Unos 250.000 votantes acuden hoy a las urnas en el estado norteño de Nuevo Hampshire, en la primera de una serie de primarias en EE.UU. para escoger al candidato republicano que se enfrente al presidente Barack Obama en las elecciones presidenciales de noviembre.

La mayoría de los sondeos de opinión da como ganador al exgobernador de Massachusetts Mitt Romney, por lo que la verdadera batalla será la que se libre por el segundo lugar entre el resto de los candidatos.

La encuesta más reciente de la Universidad de Nuevo Hampshire y WMUR señala que Romney cuenta con un apoyo del 41 %, seguido por el legislador tejano Ron Paul, con 17 %.

El exsenador de Pensilvania Rick Santorum se disputa el tercer lugar con el exgobernador de Utah Jon Huntsman con un 11 % cada uno.

Por su parte, el expresidente de la Cámara de Representantes Newt Gingrich obtuvo el 8 %, mientras que el gobernador de Texas, Rick Perry, queda en último lugar con un uno por ciento.

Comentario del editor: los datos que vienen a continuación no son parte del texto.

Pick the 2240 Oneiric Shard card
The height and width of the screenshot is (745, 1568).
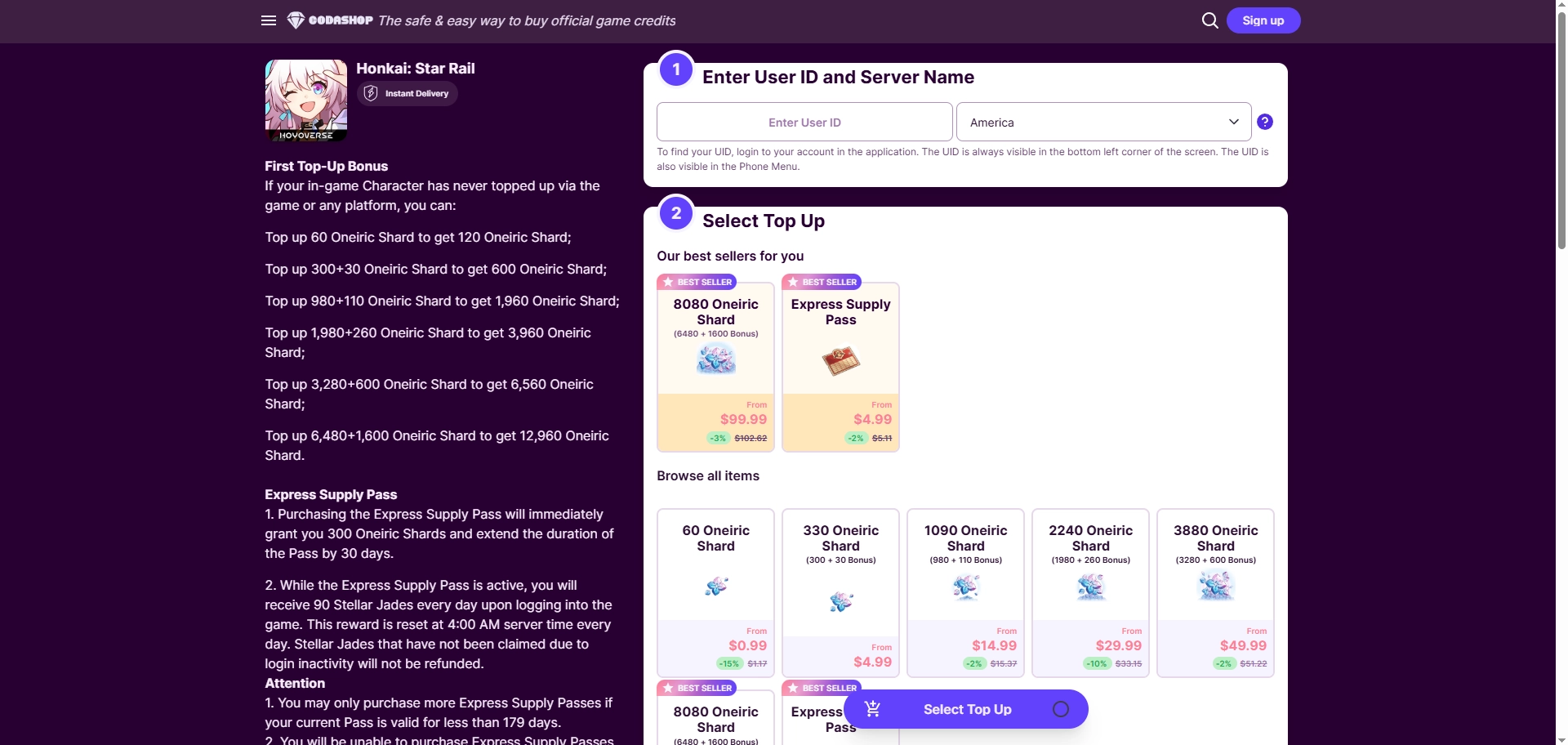point(1090,593)
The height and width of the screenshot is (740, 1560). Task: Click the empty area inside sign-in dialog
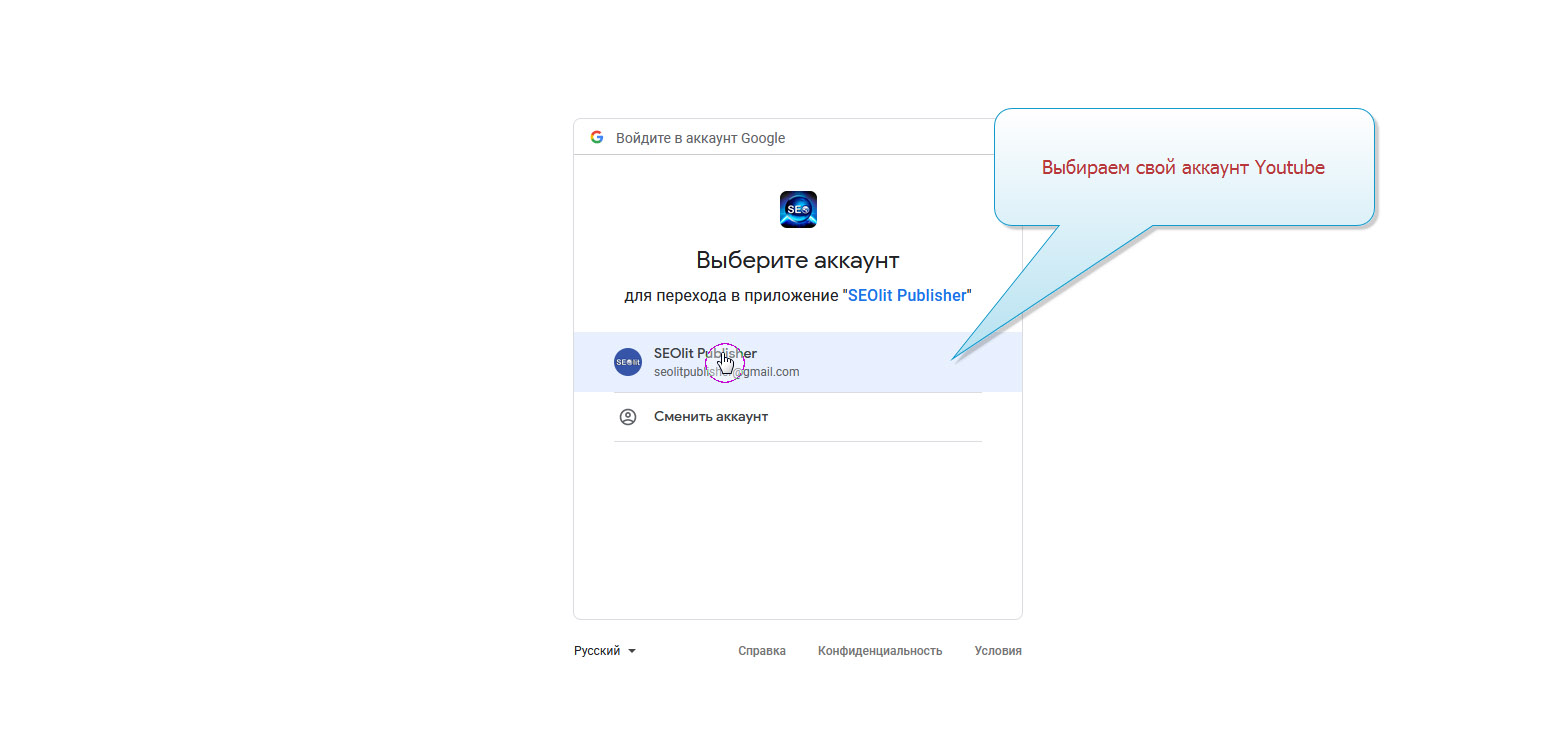pyautogui.click(x=797, y=530)
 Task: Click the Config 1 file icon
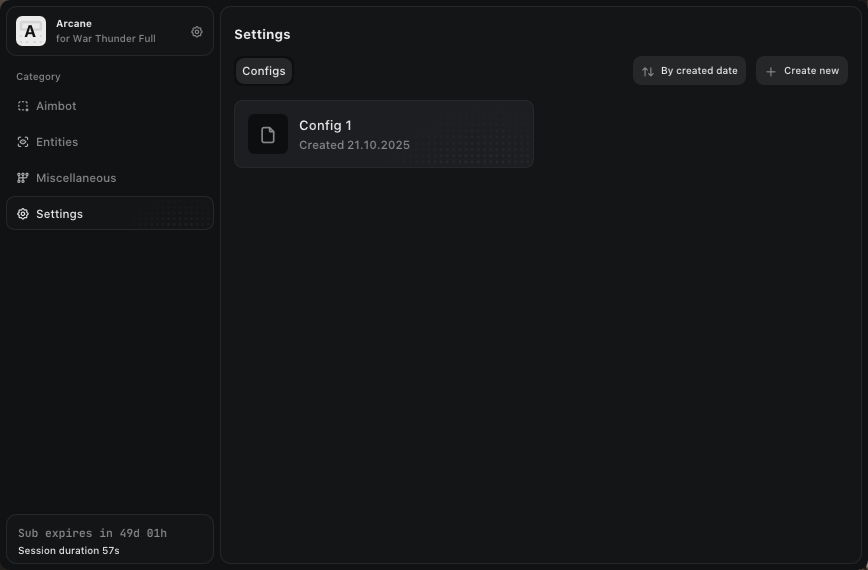point(268,135)

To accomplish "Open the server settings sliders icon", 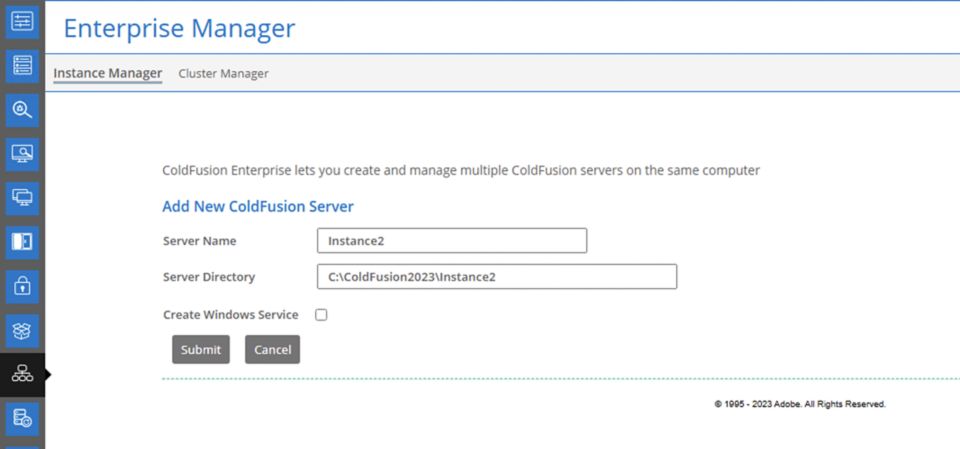I will [22, 21].
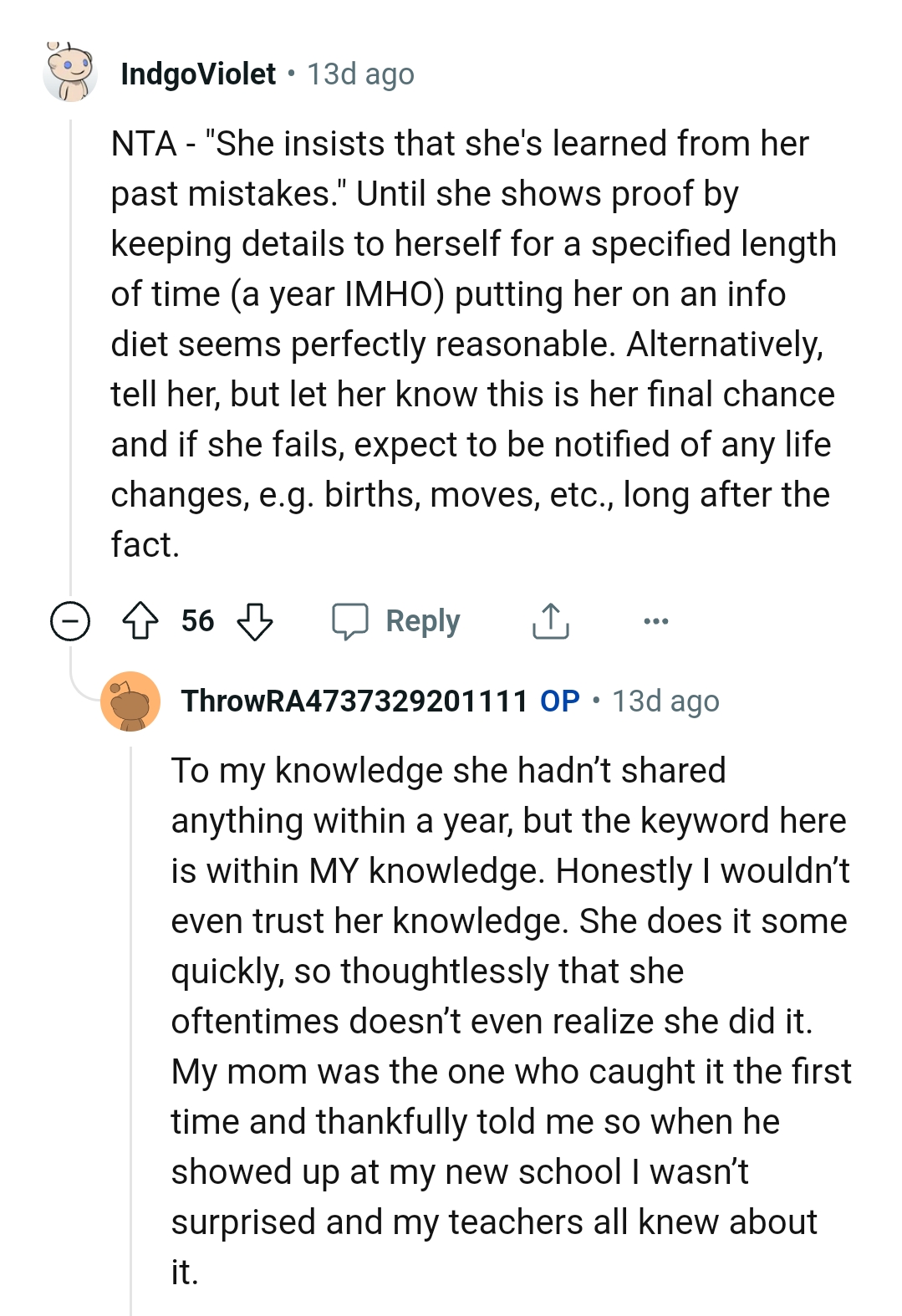Image resolution: width=902 pixels, height=1316 pixels.
Task: Toggle the upvote off for the comment
Action: click(142, 620)
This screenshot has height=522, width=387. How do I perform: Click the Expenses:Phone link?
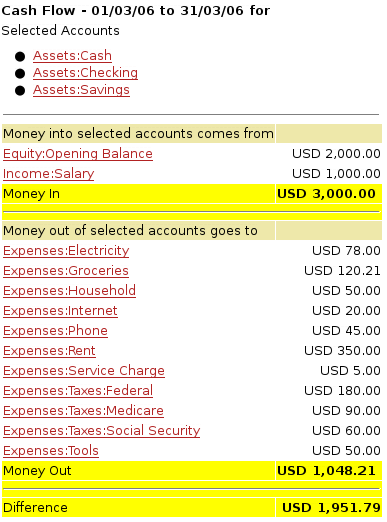click(x=55, y=331)
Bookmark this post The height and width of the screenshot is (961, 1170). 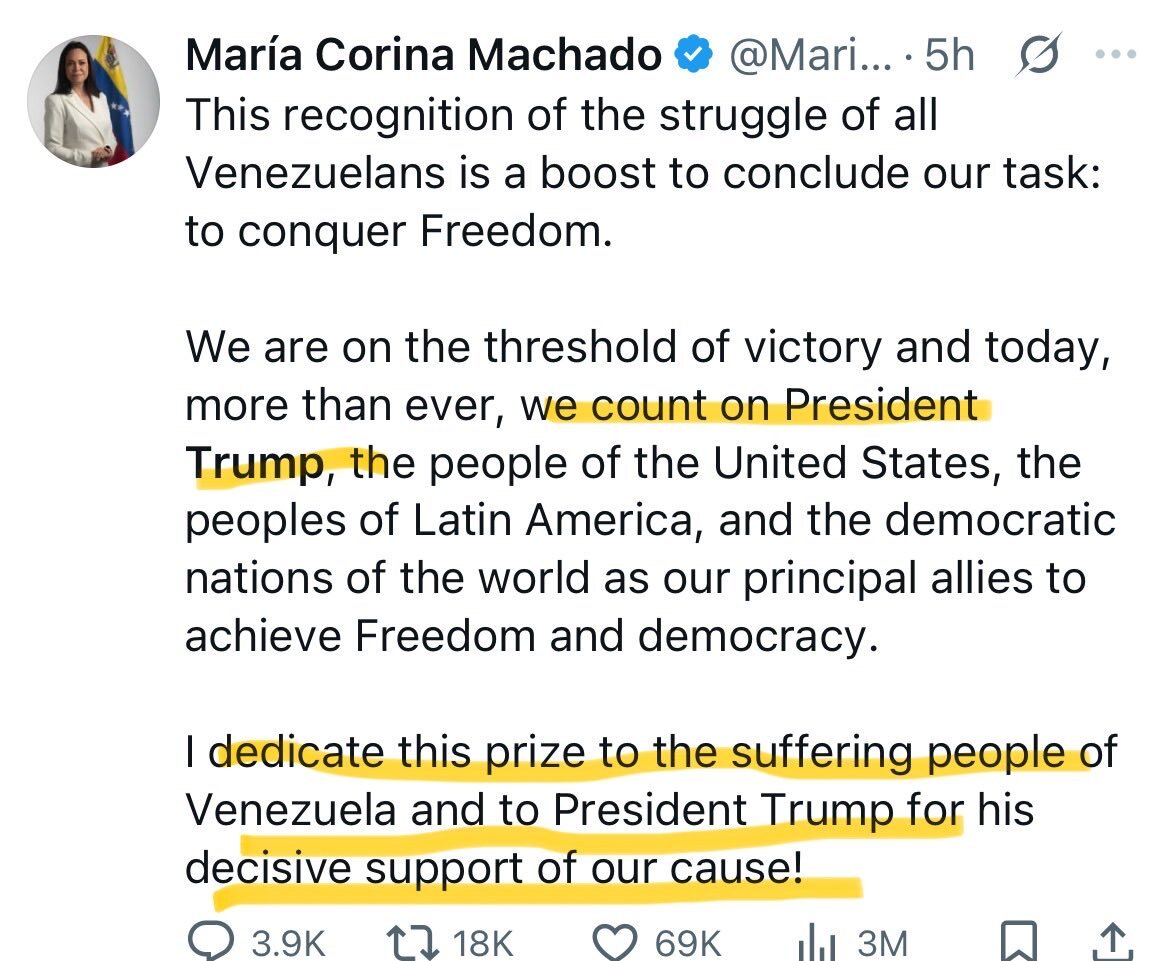coord(1021,941)

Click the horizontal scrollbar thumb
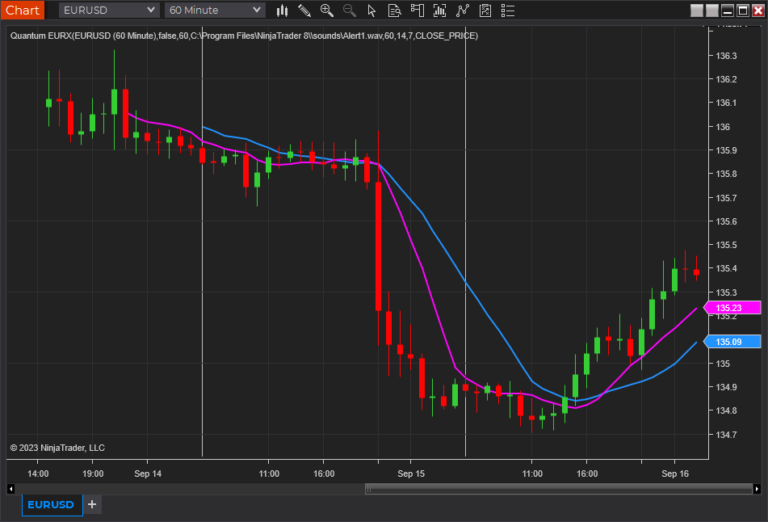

Tras su mínima victoria en Iowa el pasado 3 de enero, con tan sólo ocho votos de ventaja sobre Santorum, el exgoberandor de Massachusetts necesita ganar por un buen margen las primarias de hoy para afianzar su imagen ante la base conservadora de su partido, especialmente entre aquellos que cuestionan su pureza ideológica.

En las primarias de Nuevo Hampshire, los votantes escogerán a doce delegados que representarán al estado en la convención nacional republicana en Tampa (Florida) en agosto próximo.

Pese a su pequeño número de delegados, las primarias de Nuevo Hampshire servirán para medir la fortaleza de los aspirantes y la viabilidad de su candidatura.

En ese sentido, los resultados de esta noche ayudarán a determinar, por ejemplo, si el surgimiento de Santorum ha sido un espejismo en este ciclo electoral y si Gingrich podrá soportar las crecientes presiones para retirarse.

Tras Nuevo Hampshire la batalla se trasladará a Carolina del Sur, donde se celebrarán primarias el 21 de enero y en las que Romney también se perfila como el favorito.

La siguiente parada será Florida, que llevará a cabo sus primarias el próximo 31 de enero y en las que, contrario a los "caucus" (asambleas partidistas) de Iowa o las primarias de Nuevo Hampshire, el voto hispano sí tiene peso.

En Carolina del Sur y Florida estarán en juego un total de 25 y 50 delegados, respectivamente. Los resultados del voto popular determinan el número de delegados que en última instancia recibe cada candidato.